- Dental RCM
Hidden Costs of Inefficient Dental RCM—And How to Fix Them
In the quest to provide high-quality patient care, it becomes easy to overlook the business side of healthcare. However, inefficient dental RCM—and the hidden costs associated with it—can cause a whole slew of problems for today’s dental practices and dental support organizations (DSO). When gone unchecked or unaddressed, these problems easily erode the bottom line and can even negatively impact the patient financial experience. In this article, discover hidden costs in dental RCM and learn effective strategies to streamline processes.
Common dental RCM inefficiencies🔗
While each dental practice or DSO may struggle with its own unique dental RCM inefficiencies, there are several that tend to be universal across settings. These include the following:
1. Claim submission delays. Some dental practices and DSOs struggle with submitting claims promptly after treatment because of staffing shortages and/or because they rely on paper-based processes.
2. No upfront, automated process to collect and validate patient insurance information. Some dental practices and DSOs do not have processes in place to collect important details and verify insurance coverage, check coverage limits, and obtain prior authorization before the appointment.

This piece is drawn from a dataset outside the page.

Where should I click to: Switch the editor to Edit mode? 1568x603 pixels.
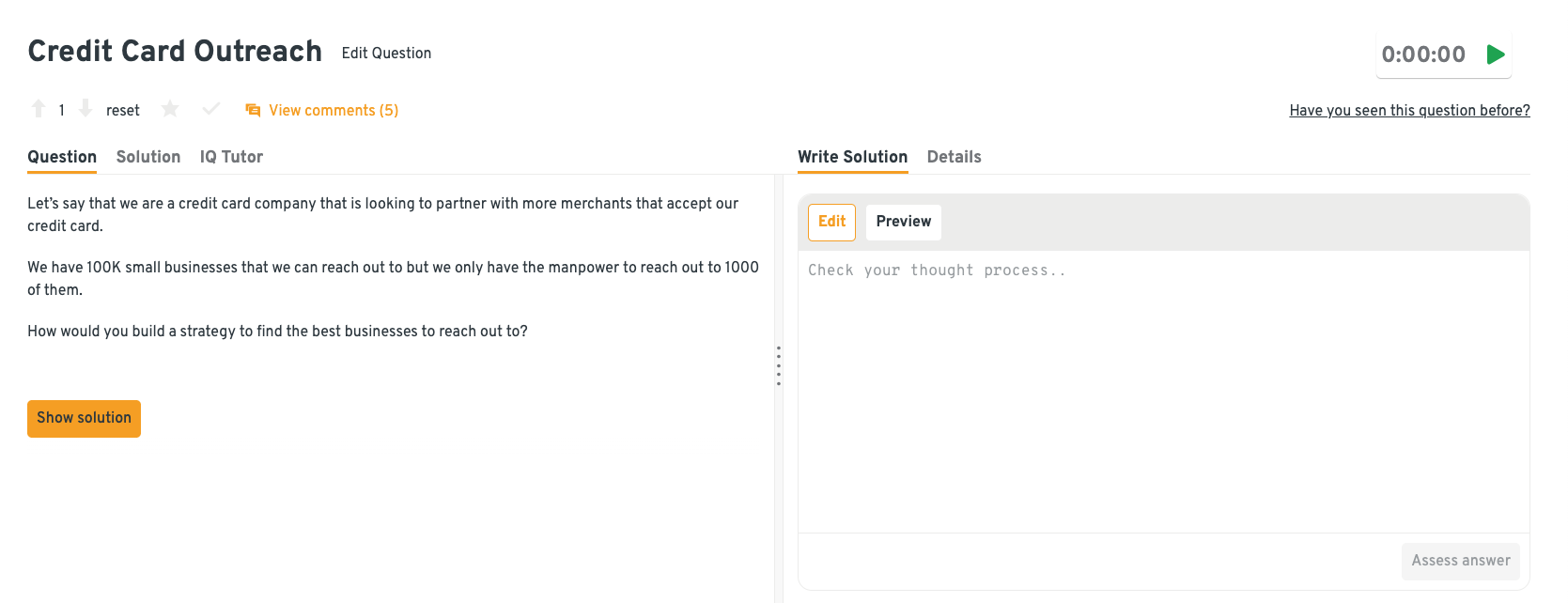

3. Poor denial management. Not being able to track denials and rework denied claims as quickly as possible can contribute to inefficient dental RCM and be very detrimental to overall financial sustainability.
4. Ineffective or infrequent patient collections. In the absence of a clear policy on how the dental practice or DSO will handle the patient financial responsibility—and clear guidance for staff on how to implement it—it becomes difficult to address inefficient dental RCM.
5. Error-prone medical coding. Incorrect or invalid CDT codes can lead to claim rejections. So can misusing modifiers or not properly documenting procedures.
6. No insight into dental RCM performance. Blind spots in revenue trends can easily lead to missed opportunities to improve dental RCM.
Hidden costs of dental RCM🔗
Dental RCM inefficiencies have associated costs that no dental practice or DSO wants to incur. Here are some examples:
1. Increased administrative costs. With delayed claim submission comes the potential for timely filing denials. In addition, without up-front processes to collect and validate insurance information, dental practices and DSO could experience denials due to lack of prior authorization or lack of coverage. Invalid CDT codes can also drive denials. All of this translates to additional administrative costs associated with rework and/or appeal and resubmission. In turn, increase denials can cause cashflow challenges that can impact a dental practice’s or DSO’s ability to manage rising expenses effectively.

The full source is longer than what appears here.